**Work item**. Copy out every line of the data exactly.

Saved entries
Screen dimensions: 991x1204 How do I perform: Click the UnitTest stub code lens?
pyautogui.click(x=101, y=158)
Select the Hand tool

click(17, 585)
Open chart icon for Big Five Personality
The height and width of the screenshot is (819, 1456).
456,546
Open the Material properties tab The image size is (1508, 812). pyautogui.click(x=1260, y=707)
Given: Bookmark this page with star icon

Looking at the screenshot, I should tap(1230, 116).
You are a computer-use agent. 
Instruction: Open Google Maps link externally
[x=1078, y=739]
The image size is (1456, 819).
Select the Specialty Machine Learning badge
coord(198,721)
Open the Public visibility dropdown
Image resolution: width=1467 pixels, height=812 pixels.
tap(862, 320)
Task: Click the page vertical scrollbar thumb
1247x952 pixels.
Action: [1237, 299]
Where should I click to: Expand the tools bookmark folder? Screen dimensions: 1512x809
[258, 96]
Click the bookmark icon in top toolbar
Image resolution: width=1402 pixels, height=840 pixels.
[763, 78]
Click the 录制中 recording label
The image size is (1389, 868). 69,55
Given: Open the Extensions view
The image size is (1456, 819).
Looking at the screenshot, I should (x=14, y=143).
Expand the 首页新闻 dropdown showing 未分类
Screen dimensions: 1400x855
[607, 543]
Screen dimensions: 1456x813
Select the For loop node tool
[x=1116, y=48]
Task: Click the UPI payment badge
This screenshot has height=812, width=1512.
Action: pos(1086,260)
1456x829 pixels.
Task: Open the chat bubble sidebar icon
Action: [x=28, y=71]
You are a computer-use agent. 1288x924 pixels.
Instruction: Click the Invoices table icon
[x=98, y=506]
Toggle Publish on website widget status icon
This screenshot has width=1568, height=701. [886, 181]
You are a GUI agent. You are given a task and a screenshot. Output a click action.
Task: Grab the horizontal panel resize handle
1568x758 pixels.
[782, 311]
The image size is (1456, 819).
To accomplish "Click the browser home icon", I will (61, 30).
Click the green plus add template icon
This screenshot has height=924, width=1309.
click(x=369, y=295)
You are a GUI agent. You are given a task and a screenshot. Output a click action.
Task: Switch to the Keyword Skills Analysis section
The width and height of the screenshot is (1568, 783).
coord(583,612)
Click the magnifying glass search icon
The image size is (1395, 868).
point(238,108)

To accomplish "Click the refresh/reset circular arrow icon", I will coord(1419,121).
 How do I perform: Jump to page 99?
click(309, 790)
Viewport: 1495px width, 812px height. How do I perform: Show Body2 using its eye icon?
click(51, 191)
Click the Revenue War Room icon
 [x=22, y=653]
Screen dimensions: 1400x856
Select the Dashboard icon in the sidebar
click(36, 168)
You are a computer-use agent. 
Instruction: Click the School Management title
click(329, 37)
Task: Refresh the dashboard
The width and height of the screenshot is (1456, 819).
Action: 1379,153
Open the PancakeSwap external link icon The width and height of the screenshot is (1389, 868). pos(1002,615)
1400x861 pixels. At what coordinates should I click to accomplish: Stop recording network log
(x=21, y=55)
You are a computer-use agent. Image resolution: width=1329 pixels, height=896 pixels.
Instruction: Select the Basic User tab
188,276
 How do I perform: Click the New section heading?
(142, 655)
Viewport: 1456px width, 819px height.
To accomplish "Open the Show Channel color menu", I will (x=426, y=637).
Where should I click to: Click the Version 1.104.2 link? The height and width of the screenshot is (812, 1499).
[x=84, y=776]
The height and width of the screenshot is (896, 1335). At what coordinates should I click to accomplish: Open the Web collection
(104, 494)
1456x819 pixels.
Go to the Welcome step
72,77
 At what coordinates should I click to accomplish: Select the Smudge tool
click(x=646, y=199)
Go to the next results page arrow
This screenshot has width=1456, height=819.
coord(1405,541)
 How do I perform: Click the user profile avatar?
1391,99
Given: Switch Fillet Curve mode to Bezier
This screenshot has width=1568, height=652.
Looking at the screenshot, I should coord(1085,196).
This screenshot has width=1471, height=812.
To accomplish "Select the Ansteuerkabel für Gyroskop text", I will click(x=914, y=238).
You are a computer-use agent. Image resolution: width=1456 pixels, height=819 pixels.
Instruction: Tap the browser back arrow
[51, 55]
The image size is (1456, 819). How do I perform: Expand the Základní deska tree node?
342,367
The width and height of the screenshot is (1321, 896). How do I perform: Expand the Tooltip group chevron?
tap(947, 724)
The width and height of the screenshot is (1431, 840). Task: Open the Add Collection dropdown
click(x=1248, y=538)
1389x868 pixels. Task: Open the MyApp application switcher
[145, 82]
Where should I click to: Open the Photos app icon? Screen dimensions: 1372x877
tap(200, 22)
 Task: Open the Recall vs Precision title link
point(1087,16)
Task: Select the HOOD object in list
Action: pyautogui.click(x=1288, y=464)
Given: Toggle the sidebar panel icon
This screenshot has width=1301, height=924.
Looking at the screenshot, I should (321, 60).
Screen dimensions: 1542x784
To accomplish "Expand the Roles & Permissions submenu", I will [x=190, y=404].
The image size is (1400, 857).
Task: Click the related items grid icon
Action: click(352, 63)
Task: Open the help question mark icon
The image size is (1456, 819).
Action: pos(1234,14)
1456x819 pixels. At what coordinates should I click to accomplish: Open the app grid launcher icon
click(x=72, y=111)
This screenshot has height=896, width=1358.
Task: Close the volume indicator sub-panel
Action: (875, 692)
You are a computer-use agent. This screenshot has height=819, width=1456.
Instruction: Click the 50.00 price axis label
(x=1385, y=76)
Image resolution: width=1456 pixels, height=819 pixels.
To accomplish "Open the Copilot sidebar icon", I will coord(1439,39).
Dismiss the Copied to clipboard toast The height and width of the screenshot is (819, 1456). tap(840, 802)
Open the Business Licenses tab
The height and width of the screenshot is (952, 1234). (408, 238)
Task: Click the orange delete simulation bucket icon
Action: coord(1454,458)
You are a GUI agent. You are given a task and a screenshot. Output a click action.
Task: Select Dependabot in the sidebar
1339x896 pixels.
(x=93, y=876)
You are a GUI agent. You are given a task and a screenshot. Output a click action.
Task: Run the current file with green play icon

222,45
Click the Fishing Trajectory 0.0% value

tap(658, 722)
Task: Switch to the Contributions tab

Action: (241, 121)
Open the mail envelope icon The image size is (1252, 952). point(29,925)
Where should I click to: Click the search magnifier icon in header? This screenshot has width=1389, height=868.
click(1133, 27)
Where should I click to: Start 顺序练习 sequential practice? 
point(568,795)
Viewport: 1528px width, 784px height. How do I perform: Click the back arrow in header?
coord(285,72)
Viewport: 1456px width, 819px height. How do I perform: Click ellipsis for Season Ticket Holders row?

**Result of this exercise**.
Screen dimensions: 991x1204 How do I perform: Click the UnitTest stub code lens?
pyautogui.click(x=101, y=158)
Select the Hand tool

click(17, 585)
Open chart icon for Big Five Personality
The height and width of the screenshot is (819, 1456).
456,546
Open the Material properties tab The image size is (1508, 812). pyautogui.click(x=1260, y=707)
Given: Bookmark this page with star icon

Looking at the screenshot, I should tap(1230, 116).
You are a computer-use agent. 
Instruction: Open Google Maps link externally
[x=1078, y=739]
The image size is (1456, 819).
Select the Specialty Machine Learning badge
coord(198,721)
Open the Public visibility dropdown
Image resolution: width=1467 pixels, height=812 pixels.
tap(862, 320)
Task: Click the page vertical scrollbar thumb
1247x952 pixels.
Action: [1237, 299]
Where should I click to: Expand the tools bookmark folder? Screen dimensions: 1512x809
[258, 96]
Click the bookmark icon in top toolbar
Image resolution: width=1402 pixels, height=840 pixels.
[763, 78]
Click the 录制中 recording label
The image size is (1389, 868). 69,55
Given: Open the Extensions view
The image size is (1456, 819).
Looking at the screenshot, I should (x=14, y=143).
Expand the 首页新闻 dropdown showing 未分类
Screen dimensions: 1400x855
[607, 543]
Screen dimensions: 1456x813
Select the For loop node tool
[x=1116, y=48]
Task: Click the UPI payment badge
This screenshot has height=812, width=1512.
Action: pos(1086,260)
1456x829 pixels.
Task: Open the chat bubble sidebar icon
Action: [x=28, y=71]
You are a computer-use agent. 1288x924 pixels.
Instruction: Click the Invoices table icon
[x=98, y=506]
Toggle Publish on website widget status icon
This screenshot has width=1568, height=701. [886, 181]
You are a GUI agent. You are given a task and a screenshot. Output a click action.
Task: Grab the horizontal panel resize handle
1568x758 pixels.
[782, 311]
The image size is (1456, 819).
To accomplish "Click the browser home icon", I will (61, 30).
Click the green plus add template icon
This screenshot has height=924, width=1309.
click(x=369, y=295)
You are a GUI agent. You are given a task and a screenshot. Output a click action.
Task: Switch to the Keyword Skills Analysis section
The width and height of the screenshot is (1568, 783).
coord(583,612)
Click the magnifying glass search icon
The image size is (1395, 868).
point(238,108)

To accomplish "Click the refresh/reset circular arrow icon", I will coord(1419,121).
 How do I perform: Jump to page 99?
click(309, 790)
Viewport: 1495px width, 812px height. How do I perform: Show Body2 using its eye icon?
click(51, 191)
Click the Revenue War Room icon
 [x=22, y=653]
Screen dimensions: 1400x856
Select the Dashboard icon in the sidebar
click(36, 168)
You are a computer-use agent. 
Instruction: Click the School Management title
click(329, 37)
Task: Refresh the dashboard
The width and height of the screenshot is (1456, 819).
Action: 1379,153
Open the PancakeSwap external link icon The width and height of the screenshot is (1389, 868). pos(1002,615)
1400x861 pixels. At what coordinates should I click to accomplish: Stop recording network log
(x=21, y=55)
You are a computer-use agent. Image resolution: width=1329 pixels, height=896 pixels.
Instruction: Select the Basic User tab
188,276
 How do I perform: Click the New section heading?
(142, 655)
Viewport: 1456px width, 819px height.
To accomplish "Open the Show Channel color menu", I will (x=426, y=637).
Where should I click to: Click the Version 1.104.2 link? The height and width of the screenshot is (812, 1499).
[x=84, y=776]
The height and width of the screenshot is (896, 1335). At what coordinates should I click to accomplish: Open the Web collection
(104, 494)
1456x819 pixels.
Go to the Welcome step
72,77
 At what coordinates should I click to accomplish: Select the Smudge tool
click(x=646, y=199)
Go to the next results page arrow
This screenshot has width=1456, height=819.
coord(1405,541)
 How do I perform: Click the user profile avatar?
1391,99
Given: Switch Fillet Curve mode to Bezier
This screenshot has width=1568, height=652.
Looking at the screenshot, I should coord(1085,196).
This screenshot has width=1471, height=812.
To accomplish "Select the Ansteuerkabel für Gyroskop text", I will click(x=914, y=238).
You are a computer-use agent. Image resolution: width=1456 pixels, height=819 pixels.
Instruction: Tap the browser back arrow
[51, 55]
The image size is (1456, 819). How do I perform: Expand the Základní deska tree node?
342,367
The width and height of the screenshot is (1321, 896). How do I perform: Expand the Tooltip group chevron?
tap(947, 724)
The width and height of the screenshot is (1431, 840). Task: Open the Add Collection dropdown
click(x=1248, y=538)
1389x868 pixels. Task: Open the MyApp application switcher
[145, 82]
Where should I click to: Open the Photos app icon? Screen dimensions: 1372x877
tap(200, 22)
 Task: Open the Recall vs Precision title link
point(1087,16)
Task: Select the HOOD object in list
Action: pyautogui.click(x=1288, y=464)
Given: Toggle the sidebar panel icon
This screenshot has width=1301, height=924.
Looking at the screenshot, I should (321, 60).
Screen dimensions: 1542x784
To accomplish "Expand the Roles & Permissions submenu", I will [x=190, y=404].
The image size is (1400, 857).
Task: Click the related items grid icon
Action: click(352, 63)
Task: Open the help question mark icon
The image size is (1456, 819).
Action: pos(1234,14)
1456x819 pixels. At what coordinates should I click to accomplish: Open the app grid launcher icon
click(x=72, y=111)
This screenshot has height=896, width=1358.
Task: Close the volume indicator sub-panel
Action: (875, 692)
You are a computer-use agent. This screenshot has height=819, width=1456.
Instruction: Click the 50.00 price axis label
(x=1385, y=76)
Image resolution: width=1456 pixels, height=819 pixels.
To accomplish "Open the Copilot sidebar icon", I will coord(1439,39).
Dismiss the Copied to clipboard toast The height and width of the screenshot is (819, 1456). tap(840, 802)
Open the Business Licenses tab
The height and width of the screenshot is (952, 1234). (408, 238)
Task: Click the orange delete simulation bucket icon
Action: coord(1454,458)
You are a GUI agent. You are given a task and a screenshot. Output a click action.
Task: Select Dependabot in the sidebar
1339x896 pixels.
(x=93, y=876)
You are a GUI agent. You are given a task and a screenshot. Output a click action.
Task: Run the current file with green play icon

222,45
Click the Fishing Trajectory 0.0% value

tap(658, 722)
Task: Switch to the Contributions tab

Action: (241, 121)
Open the mail envelope icon The image size is (1252, 952). point(29,925)
Where should I click to: Click the search magnifier icon in header? This screenshot has width=1389, height=868.
click(1133, 27)
Where should I click to: Start 顺序练习 sequential practice? 
point(568,795)
Viewport: 1528px width, 784px height. How do I perform: Click the back arrow in header?
coord(285,72)
Viewport: 1456px width, 819px height. How do I perform: Click ellipsis for Season Ticket Holders row?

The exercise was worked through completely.